--- Exercise details ---
Format the rows as a JSON list of strings with one string per line, leaving out blank lines, starting with the line that contains "The image size is (1691, 866)." and going on through the line that contains "point(1432,61)".

═══ Supplied records ═══

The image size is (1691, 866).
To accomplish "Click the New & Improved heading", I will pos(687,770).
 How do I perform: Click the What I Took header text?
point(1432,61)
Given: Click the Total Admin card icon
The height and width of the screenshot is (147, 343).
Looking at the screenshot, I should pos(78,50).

═══
═══ Supplied records ═══

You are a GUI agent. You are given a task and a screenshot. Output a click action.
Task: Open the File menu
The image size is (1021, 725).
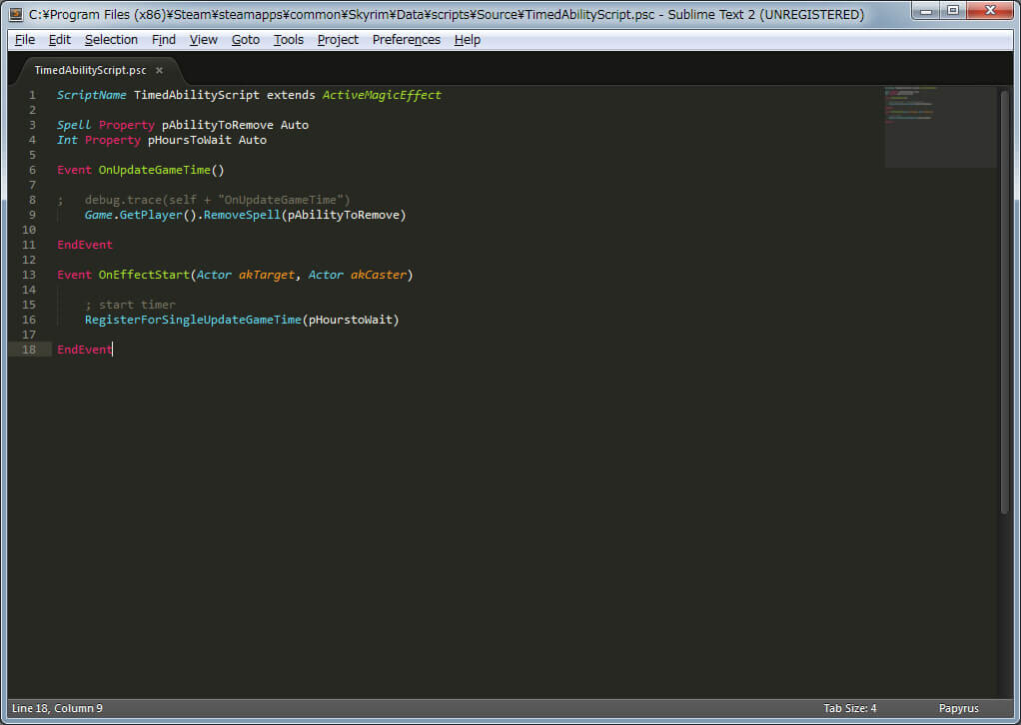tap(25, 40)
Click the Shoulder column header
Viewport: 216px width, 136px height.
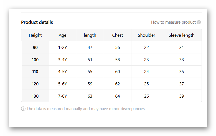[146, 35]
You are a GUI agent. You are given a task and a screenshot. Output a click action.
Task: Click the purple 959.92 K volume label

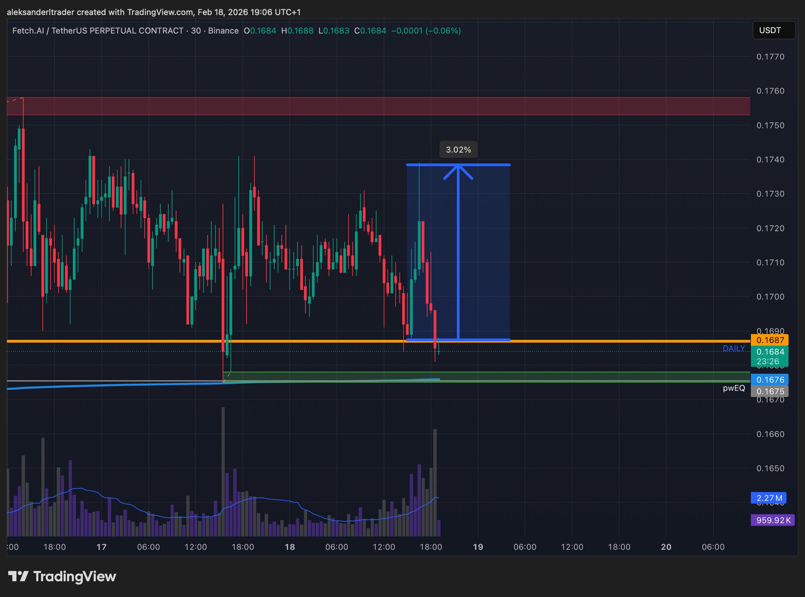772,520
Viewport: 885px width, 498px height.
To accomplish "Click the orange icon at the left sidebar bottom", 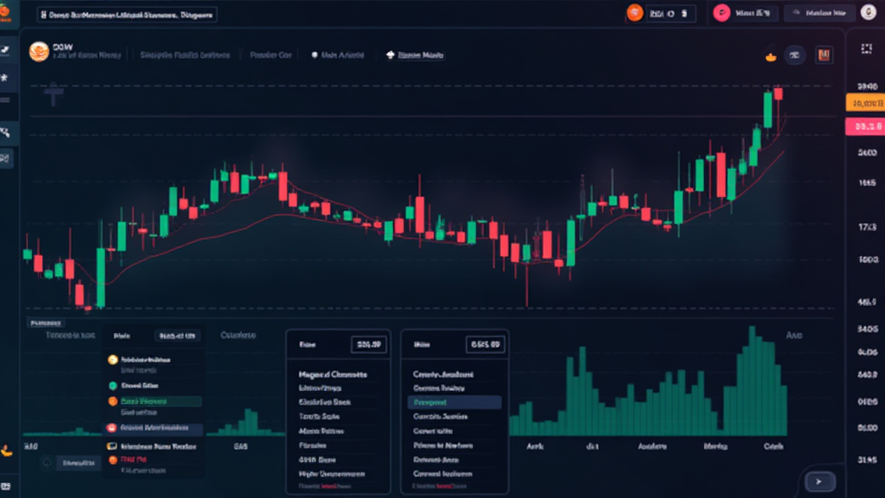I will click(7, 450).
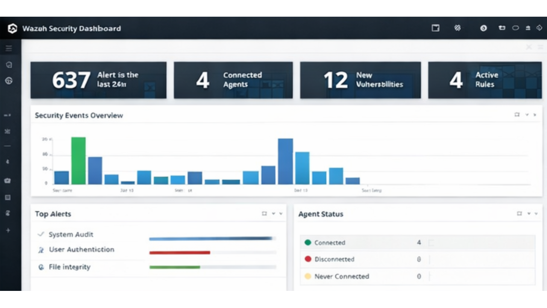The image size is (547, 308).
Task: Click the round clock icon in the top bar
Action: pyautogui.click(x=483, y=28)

═══

--- Task result ---
[
  "The image size is (1691, 866).",
  "To accomplish \"Click the New & Improved heading\", I will pos(687,770).",
  " How do I perform: Click the What I Took header text?",
  "point(1432,61)"
]